Mahendra Ahirwar was born with a condition that caused his head to hang upside down on his neck. After his story was covered by media agencies around the world, he finally had the opportunity to undergo a lifechanging procedure to right his head. But just eight months later, the 13-year-old Mahendra Ahirwar was born with congenital myopathy, a muscle disorder that results in weakness and floppy limbs. Patients with severe cases of congenital myopathy experiencing breathing problems while others generally have muscle or skeletal issues.
Ahirwar’s congenital myopathy meant that his neck was too weak to properly support his head. His head hung, upside down, on his neck at a 180-degree angle.
Just a year ago, Ahirwar and his condition were covered in news stories across the globe, catching the attention of many – like Julie Jones of the UK, who raised an incredible sum of money for Ahirwar to undergo corrective surgery.

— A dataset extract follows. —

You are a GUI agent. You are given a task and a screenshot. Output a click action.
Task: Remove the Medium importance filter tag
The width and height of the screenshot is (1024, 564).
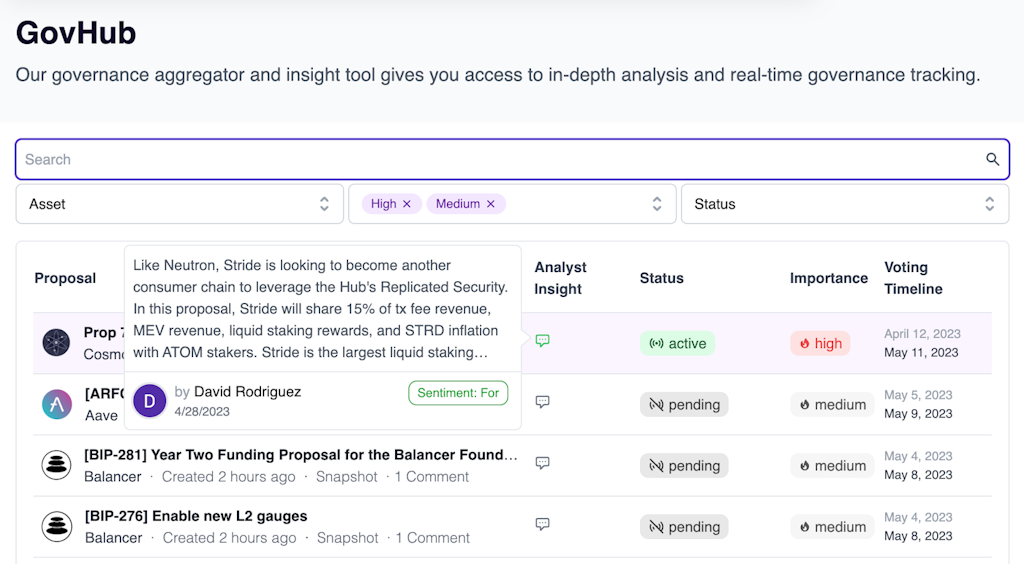pos(491,204)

In May 2016, a documentary called The Boy Who Sees Upside Down was made about Ahirwar, his story, and his recovery from the surgery that removed several disks in his neck, replaced these disks with bone grafts, and inserted a metal plate into his neck to secure it, right side up.
Dr. Rajagopalan Krishnan, Ahirwar’s surgeon, recalled that Ahirwar “was among the bravest children I’ve seen since my return to India and I see the most terrible and neglected deformities.
“For me, the joy and smile on his face when his head stopped sagging was one of the defining moments in my decision to operate on children with neglected and awful spinal disorders.”
Everyone who knew Ahirwar loved him and knew him for his incredibly bright, contagious smile. His entire family wanted nothing more than the best for him.
On the day of Ahirwar’s untimely death, his mother remembered that it had been an entirely normal day.
“He’d been playing in the morning, had breakfast, took a shower and took a ride on his wheelchair inside the house. After having lunch, he asked to watch TV. I switched on his cartoon, and he coughed twice,” she said.
“He asked me to rub his chest and then tried a third cough but died.”
Dr. Krishnan suspects “that a massive cardiac or pulmonary event might have occurred and often there are no premonitory symptoms in such cases…myopathy and poor chest muscles caught up with him in the end.”
Ahirwar was laid to rest in a traditional Hindu ceremony this weekend. His family just hopes that “wherever [Ahirwar] is, he is pain-free.”